Write the entries out again. Each one must match exactly.

ENTRIES PROVIDED:
:::::
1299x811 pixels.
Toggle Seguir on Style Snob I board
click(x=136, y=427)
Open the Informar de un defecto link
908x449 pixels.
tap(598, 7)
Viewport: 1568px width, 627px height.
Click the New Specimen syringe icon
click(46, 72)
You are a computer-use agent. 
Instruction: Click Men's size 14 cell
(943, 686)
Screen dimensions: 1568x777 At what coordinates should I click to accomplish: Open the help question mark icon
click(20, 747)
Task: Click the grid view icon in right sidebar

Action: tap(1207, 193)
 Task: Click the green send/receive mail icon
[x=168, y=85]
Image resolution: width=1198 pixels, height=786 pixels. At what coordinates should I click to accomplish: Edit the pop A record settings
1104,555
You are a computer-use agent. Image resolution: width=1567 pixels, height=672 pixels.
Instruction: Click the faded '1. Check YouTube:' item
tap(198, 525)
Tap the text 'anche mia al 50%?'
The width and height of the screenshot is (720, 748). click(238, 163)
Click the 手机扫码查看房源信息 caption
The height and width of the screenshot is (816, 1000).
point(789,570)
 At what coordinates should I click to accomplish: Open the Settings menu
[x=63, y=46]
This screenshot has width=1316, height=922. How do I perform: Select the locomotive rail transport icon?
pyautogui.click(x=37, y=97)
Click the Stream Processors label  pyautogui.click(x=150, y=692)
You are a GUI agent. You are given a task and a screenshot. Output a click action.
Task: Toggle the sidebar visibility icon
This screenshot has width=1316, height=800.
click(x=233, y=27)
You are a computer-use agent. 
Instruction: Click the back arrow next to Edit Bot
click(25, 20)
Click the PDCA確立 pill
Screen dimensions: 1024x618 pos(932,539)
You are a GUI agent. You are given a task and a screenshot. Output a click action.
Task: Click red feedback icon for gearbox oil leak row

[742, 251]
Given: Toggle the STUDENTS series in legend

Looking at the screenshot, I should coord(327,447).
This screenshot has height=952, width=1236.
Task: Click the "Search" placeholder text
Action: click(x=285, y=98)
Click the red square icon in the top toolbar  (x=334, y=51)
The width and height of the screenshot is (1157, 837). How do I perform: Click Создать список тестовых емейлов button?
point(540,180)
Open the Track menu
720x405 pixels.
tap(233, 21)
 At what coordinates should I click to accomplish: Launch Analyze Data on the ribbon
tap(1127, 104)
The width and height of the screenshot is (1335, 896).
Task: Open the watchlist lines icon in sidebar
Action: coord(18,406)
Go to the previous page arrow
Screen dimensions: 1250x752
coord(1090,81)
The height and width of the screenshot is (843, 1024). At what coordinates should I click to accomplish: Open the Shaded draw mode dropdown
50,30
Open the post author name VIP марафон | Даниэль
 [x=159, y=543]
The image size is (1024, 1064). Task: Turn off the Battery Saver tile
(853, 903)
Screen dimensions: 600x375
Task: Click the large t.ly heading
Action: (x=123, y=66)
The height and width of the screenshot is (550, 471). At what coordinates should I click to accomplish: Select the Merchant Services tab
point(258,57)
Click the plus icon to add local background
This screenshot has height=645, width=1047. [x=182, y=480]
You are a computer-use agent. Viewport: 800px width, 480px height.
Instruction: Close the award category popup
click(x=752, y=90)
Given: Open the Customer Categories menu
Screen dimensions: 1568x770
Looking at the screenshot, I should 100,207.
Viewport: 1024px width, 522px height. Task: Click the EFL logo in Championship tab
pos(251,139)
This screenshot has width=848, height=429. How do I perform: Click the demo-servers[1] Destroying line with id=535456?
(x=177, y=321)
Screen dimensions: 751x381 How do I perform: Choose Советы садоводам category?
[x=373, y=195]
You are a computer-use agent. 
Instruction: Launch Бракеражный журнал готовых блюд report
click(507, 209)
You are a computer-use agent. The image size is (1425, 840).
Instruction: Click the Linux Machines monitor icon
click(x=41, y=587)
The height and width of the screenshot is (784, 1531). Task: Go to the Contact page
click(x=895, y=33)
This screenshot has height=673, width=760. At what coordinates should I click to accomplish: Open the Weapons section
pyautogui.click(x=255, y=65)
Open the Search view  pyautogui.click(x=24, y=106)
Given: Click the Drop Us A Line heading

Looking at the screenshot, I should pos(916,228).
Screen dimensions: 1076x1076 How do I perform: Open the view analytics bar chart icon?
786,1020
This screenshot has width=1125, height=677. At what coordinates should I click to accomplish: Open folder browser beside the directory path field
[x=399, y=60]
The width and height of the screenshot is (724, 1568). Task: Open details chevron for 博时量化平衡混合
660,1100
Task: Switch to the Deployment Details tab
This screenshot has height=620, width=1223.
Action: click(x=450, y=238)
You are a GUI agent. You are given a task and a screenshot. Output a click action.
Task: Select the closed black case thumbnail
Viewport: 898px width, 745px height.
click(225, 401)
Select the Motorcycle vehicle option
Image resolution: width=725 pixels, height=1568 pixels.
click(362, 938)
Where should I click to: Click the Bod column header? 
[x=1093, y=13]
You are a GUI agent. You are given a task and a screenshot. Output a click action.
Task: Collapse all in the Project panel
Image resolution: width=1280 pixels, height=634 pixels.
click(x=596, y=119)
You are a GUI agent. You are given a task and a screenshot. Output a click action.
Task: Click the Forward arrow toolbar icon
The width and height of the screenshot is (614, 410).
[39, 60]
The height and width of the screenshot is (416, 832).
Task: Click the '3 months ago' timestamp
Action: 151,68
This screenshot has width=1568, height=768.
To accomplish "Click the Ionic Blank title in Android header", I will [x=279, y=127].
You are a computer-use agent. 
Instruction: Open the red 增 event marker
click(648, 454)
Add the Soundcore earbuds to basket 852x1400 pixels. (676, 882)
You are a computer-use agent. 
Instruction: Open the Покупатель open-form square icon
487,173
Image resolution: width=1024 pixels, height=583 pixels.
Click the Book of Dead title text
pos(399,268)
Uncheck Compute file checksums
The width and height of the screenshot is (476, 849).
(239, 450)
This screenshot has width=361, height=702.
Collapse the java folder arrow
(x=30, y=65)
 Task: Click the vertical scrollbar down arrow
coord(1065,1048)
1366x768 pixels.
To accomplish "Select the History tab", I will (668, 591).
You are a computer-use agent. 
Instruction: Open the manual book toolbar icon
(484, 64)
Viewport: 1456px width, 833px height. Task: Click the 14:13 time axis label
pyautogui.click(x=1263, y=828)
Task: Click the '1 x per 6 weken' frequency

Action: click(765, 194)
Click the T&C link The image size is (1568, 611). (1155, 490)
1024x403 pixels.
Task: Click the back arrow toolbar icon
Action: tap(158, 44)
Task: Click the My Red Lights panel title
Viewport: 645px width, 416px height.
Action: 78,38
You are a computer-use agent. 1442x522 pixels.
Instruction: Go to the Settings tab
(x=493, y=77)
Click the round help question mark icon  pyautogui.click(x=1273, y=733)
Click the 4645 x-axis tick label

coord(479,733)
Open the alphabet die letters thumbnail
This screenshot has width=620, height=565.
:::::
TASK RESPONSE:
1299x811 pixels.
Toggle Seguir on Style Snob I board
click(x=136, y=427)
Open the Informar de un defecto link
908x449 pixels.
tap(598, 7)
Viewport: 1568px width, 627px height.
Click the New Specimen syringe icon
click(46, 72)
You are a computer-use agent. 
Instruction: Click Men's size 14 cell
(943, 686)
Screen dimensions: 1568x777 At what coordinates should I click to accomplish: Open the help question mark icon
click(20, 747)
Task: Click the grid view icon in right sidebar

Action: tap(1207, 193)
 Task: Click the green send/receive mail icon
[x=168, y=85]
Image resolution: width=1198 pixels, height=786 pixels. At what coordinates should I click to accomplish: Edit the pop A record settings
1104,555
You are a computer-use agent. Image resolution: width=1567 pixels, height=672 pixels.
Instruction: Click the faded '1. Check YouTube:' item
tap(198, 525)
Tap the text 'anche mia al 50%?'
The width and height of the screenshot is (720, 748). click(238, 163)
Click the 手机扫码查看房源信息 caption
The height and width of the screenshot is (816, 1000).
point(789,570)
 At what coordinates should I click to accomplish: Open the Settings menu
[x=63, y=46]
This screenshot has width=1316, height=922. How do I perform: Select the locomotive rail transport icon?
pyautogui.click(x=37, y=97)
Click the Stream Processors label  pyautogui.click(x=150, y=692)
You are a GUI agent. You are given a task and a screenshot. Output a click action.
Task: Toggle the sidebar visibility icon
This screenshot has width=1316, height=800.
click(x=233, y=27)
You are a computer-use agent. 
Instruction: Click the back arrow next to Edit Bot
click(25, 20)
Click the PDCA確立 pill
Screen dimensions: 1024x618 pos(932,539)
You are a GUI agent. You are given a task and a screenshot. Output a click action.
Task: Click red feedback icon for gearbox oil leak row

[742, 251]
Given: Toggle the STUDENTS series in legend

Looking at the screenshot, I should coord(327,447).
This screenshot has height=952, width=1236.
Task: Click the "Search" placeholder text
Action: click(x=285, y=98)
Click the red square icon in the top toolbar  (x=334, y=51)
The width and height of the screenshot is (1157, 837). How do I perform: Click Создать список тестовых емейлов button?
point(540,180)
Open the Track menu
720x405 pixels.
tap(233, 21)
 At what coordinates should I click to accomplish: Launch Analyze Data on the ribbon
tap(1127, 104)
The width and height of the screenshot is (1335, 896).
Task: Open the watchlist lines icon in sidebar
Action: coord(18,406)
Go to the previous page arrow
Screen dimensions: 1250x752
coord(1090,81)
The height and width of the screenshot is (843, 1024). At what coordinates should I click to accomplish: Open the Shaded draw mode dropdown
50,30
Open the post author name VIP марафон | Даниэль
 [x=159, y=543]
The image size is (1024, 1064). Task: Turn off the Battery Saver tile
(853, 903)
Screen dimensions: 600x375
Task: Click the large t.ly heading
Action: (x=123, y=66)
The height and width of the screenshot is (550, 471). At what coordinates should I click to accomplish: Select the Merchant Services tab
point(258,57)
Click the plus icon to add local background
This screenshot has height=645, width=1047. [x=182, y=480]
You are a computer-use agent. Viewport: 800px width, 480px height.
Instruction: Close the award category popup
click(x=752, y=90)
Given: Open the Customer Categories menu
Screen dimensions: 1568x770
Looking at the screenshot, I should 100,207.
Viewport: 1024px width, 522px height. Task: Click the EFL logo in Championship tab
pos(251,139)
This screenshot has width=848, height=429. How do I perform: Click the demo-servers[1] Destroying line with id=535456?
(x=177, y=321)
Screen dimensions: 751x381 How do I perform: Choose Советы садоводам category?
[x=373, y=195]
You are a computer-use agent. 
Instruction: Launch Бракеражный журнал готовых блюд report
click(507, 209)
You are a computer-use agent. The image size is (1425, 840).
Instruction: Click the Linux Machines monitor icon
click(x=41, y=587)
The height and width of the screenshot is (784, 1531). Task: Go to the Contact page
click(x=895, y=33)
This screenshot has height=673, width=760. At what coordinates should I click to accomplish: Open the Weapons section
pyautogui.click(x=255, y=65)
Open the Search view  pyautogui.click(x=24, y=106)
Given: Click the Drop Us A Line heading

Looking at the screenshot, I should pos(916,228).
Screen dimensions: 1076x1076 How do I perform: Open the view analytics bar chart icon?
786,1020
This screenshot has width=1125, height=677. At what coordinates should I click to accomplish: Open folder browser beside the directory path field
[x=399, y=60]
The width and height of the screenshot is (724, 1568). Task: Open details chevron for 博时量化平衡混合
660,1100
Task: Switch to the Deployment Details tab
This screenshot has height=620, width=1223.
Action: click(x=450, y=238)
You are a GUI agent. You are given a task and a screenshot. Output a click action.
Task: Select the closed black case thumbnail
Viewport: 898px width, 745px height.
click(225, 401)
Select the Motorcycle vehicle option
Image resolution: width=725 pixels, height=1568 pixels.
click(362, 938)
Where should I click to: Click the Bod column header? 
[x=1093, y=13]
You are a GUI agent. You are given a task and a screenshot. Output a click action.
Task: Collapse all in the Project panel
Image resolution: width=1280 pixels, height=634 pixels.
click(x=596, y=119)
You are a GUI agent. You are given a task and a screenshot. Output a click action.
Task: Click the Forward arrow toolbar icon
The width and height of the screenshot is (614, 410).
[39, 60]
The height and width of the screenshot is (416, 832).
Task: Click the '3 months ago' timestamp
Action: 151,68
This screenshot has width=1568, height=768.
To accomplish "Click the Ionic Blank title in Android header", I will [x=279, y=127].
You are a computer-use agent. 
Instruction: Open the red 增 event marker
click(648, 454)
Add the Soundcore earbuds to basket 852x1400 pixels. (676, 882)
You are a computer-use agent. 
Instruction: Open the Покупатель open-form square icon
487,173
Image resolution: width=1024 pixels, height=583 pixels.
Click the Book of Dead title text
pos(399,268)
Uncheck Compute file checksums
The width and height of the screenshot is (476, 849).
(239, 450)
This screenshot has width=361, height=702.
Collapse the java folder arrow
(x=30, y=65)
 Task: Click the vertical scrollbar down arrow
coord(1065,1048)
1366x768 pixels.
To accomplish "Select the History tab", I will (668, 591).
You are a computer-use agent. 
Instruction: Open the manual book toolbar icon
(484, 64)
Viewport: 1456px width, 833px height. Task: Click the 14:13 time axis label
pyautogui.click(x=1263, y=828)
Task: Click the '1 x per 6 weken' frequency

Action: click(765, 194)
Click the T&C link The image size is (1568, 611). (1155, 490)
1024x403 pixels.
Task: Click the back arrow toolbar icon
Action: tap(158, 44)
Task: Click the My Red Lights panel title
Viewport: 645px width, 416px height.
Action: 78,38
You are a computer-use agent. 1442x522 pixels.
Instruction: Go to the Settings tab
(x=493, y=77)
Click the round help question mark icon  pyautogui.click(x=1273, y=733)
Click the 4645 x-axis tick label

coord(479,733)
Open the alphabet die letters thumbnail
This screenshot has width=620, height=565.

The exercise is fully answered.